What “Reproducible” Means Here
HHM analyses are reproducible when any independent person can re-run the steps and obtain the same decisions (pass/fail) and statistically consistent numbers (within confidence intervals).
- Single source of truth: 
HHM_bundle.jsonpins operators, thresholds, nulls/CI, and the result-card schema. - Sealed inputs: dataset manifest + hashes; provenance graph for every derived file.
 - Deterministic runs: seeded randomness; fixed windowing; declared preprocessing.

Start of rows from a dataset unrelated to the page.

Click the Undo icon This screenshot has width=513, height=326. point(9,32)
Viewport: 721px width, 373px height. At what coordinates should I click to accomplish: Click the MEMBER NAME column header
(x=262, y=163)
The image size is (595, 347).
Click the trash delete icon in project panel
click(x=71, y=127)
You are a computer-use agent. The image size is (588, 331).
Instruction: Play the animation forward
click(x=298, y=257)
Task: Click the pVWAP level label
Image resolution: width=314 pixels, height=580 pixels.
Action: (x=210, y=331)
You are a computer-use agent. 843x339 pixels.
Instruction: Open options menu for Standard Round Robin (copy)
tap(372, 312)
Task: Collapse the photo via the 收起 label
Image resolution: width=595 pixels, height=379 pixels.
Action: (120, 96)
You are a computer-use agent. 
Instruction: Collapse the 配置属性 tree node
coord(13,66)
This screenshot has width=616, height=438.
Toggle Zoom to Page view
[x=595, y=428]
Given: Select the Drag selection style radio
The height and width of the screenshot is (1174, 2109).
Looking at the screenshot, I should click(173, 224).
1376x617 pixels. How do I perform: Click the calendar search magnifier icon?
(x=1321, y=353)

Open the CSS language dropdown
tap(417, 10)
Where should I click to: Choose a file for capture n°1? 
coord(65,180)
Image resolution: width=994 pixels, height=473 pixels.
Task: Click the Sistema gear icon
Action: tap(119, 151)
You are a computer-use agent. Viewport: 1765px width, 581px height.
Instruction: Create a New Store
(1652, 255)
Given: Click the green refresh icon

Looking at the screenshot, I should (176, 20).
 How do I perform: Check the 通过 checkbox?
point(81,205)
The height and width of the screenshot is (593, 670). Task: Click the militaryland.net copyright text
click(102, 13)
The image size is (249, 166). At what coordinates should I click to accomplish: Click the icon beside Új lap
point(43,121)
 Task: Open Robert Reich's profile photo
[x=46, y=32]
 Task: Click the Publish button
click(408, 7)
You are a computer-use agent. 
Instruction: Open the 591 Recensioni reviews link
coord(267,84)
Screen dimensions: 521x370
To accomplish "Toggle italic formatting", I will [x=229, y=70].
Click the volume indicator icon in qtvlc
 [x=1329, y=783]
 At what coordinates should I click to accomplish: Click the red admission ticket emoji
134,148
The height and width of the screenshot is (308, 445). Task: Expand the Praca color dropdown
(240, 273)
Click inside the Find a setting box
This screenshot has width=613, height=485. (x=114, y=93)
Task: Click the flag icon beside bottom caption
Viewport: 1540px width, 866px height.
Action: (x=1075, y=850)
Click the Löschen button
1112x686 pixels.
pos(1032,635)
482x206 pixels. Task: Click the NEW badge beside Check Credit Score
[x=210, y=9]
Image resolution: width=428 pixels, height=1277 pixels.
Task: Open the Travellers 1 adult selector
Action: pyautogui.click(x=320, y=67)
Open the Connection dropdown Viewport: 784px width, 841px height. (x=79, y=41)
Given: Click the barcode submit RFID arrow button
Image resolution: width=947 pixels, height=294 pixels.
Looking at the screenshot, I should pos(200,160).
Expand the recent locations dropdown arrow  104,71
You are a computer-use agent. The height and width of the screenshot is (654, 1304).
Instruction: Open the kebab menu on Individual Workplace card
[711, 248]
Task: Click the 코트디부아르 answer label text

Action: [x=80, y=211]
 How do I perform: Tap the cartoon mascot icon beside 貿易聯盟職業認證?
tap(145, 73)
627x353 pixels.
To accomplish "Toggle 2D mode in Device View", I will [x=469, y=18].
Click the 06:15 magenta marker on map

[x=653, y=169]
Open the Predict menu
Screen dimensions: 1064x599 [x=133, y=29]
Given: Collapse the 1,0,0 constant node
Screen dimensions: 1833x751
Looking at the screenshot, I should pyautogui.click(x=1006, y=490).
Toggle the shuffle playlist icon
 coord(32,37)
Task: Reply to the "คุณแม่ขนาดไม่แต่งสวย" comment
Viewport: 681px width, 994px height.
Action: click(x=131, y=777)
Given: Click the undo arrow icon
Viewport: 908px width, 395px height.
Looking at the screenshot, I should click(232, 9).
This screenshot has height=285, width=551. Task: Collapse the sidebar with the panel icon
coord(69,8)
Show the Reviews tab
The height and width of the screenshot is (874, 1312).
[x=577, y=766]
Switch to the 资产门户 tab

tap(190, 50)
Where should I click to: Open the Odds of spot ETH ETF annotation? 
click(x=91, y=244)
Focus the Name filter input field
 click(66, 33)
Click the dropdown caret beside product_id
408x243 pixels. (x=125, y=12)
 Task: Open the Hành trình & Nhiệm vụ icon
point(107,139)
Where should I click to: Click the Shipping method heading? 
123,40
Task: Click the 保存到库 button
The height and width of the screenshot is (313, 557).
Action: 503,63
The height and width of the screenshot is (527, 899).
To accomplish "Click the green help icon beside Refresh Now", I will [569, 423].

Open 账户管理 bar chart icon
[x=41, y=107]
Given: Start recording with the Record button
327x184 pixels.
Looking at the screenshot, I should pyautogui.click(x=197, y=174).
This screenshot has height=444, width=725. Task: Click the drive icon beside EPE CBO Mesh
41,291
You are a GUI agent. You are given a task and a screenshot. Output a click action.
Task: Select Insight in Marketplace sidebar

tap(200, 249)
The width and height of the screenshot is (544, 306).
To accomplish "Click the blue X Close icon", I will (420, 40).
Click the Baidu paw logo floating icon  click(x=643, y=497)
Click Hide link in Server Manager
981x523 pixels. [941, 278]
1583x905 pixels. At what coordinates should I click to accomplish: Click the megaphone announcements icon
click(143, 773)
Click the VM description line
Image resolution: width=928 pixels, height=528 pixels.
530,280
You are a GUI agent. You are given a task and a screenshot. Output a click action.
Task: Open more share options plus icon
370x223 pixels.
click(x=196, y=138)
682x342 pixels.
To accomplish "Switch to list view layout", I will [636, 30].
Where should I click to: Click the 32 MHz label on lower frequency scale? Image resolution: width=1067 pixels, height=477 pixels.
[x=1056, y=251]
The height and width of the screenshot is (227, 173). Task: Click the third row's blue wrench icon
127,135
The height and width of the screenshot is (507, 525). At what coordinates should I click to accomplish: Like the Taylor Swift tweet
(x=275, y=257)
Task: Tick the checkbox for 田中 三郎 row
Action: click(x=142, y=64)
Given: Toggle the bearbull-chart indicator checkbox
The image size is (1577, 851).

 - Schema-checked outputs: machine-validated result cards, not free text.
 
Pipeline at a Glance
| Stage | What it does | Artifacts | 
|---|---|---|
| 1) Intake | Load dataset + manifest; verify hashes and licenses; record consent/PII status. | dataset.json, manifest.json, provenance.json | 
      
| 2) Prep | Declared preprocessing (filters, resampling, windowing) with parameters pinned. | prep_config.yaml, prep_log.jsonl | 
      
| 3) Measure | Apply HHM operators (OP001, OP003, OP002, OP006, …) from the bundle. | ops_metrics.parquet | 
      
| 4) Nulls & CI | Generate nulls, run bootstraps, compute CI; compare with preregistered thresholds. | null_runs.parquet, ci.json | 
      
| 5) Result Card | Emit schema-valid JSON with metrics, decisions, seeds, versions, hashes. | result_card.json | 
      
| 6) Audit | Automatic checks (schema, determinism, thresholds locked); export run report. | audit_report.html, replay_cmd.txt | 
      
Minimal Runbook
Use this when you just want to get a clean, reproducible “Hello, World” pass/fail with CIs.
Runbook R1 — Minimal Pipeline
# R1_minimal_pipeline (pseudocode / steps)
inputs:
  - data: dataset.zip (hash: SHA256:...)
  - bundle: HHM_bundle.json (version: 2.2, hash: ...)
params:
  seed: 20250111
  windows: "2s @ 50% overlap"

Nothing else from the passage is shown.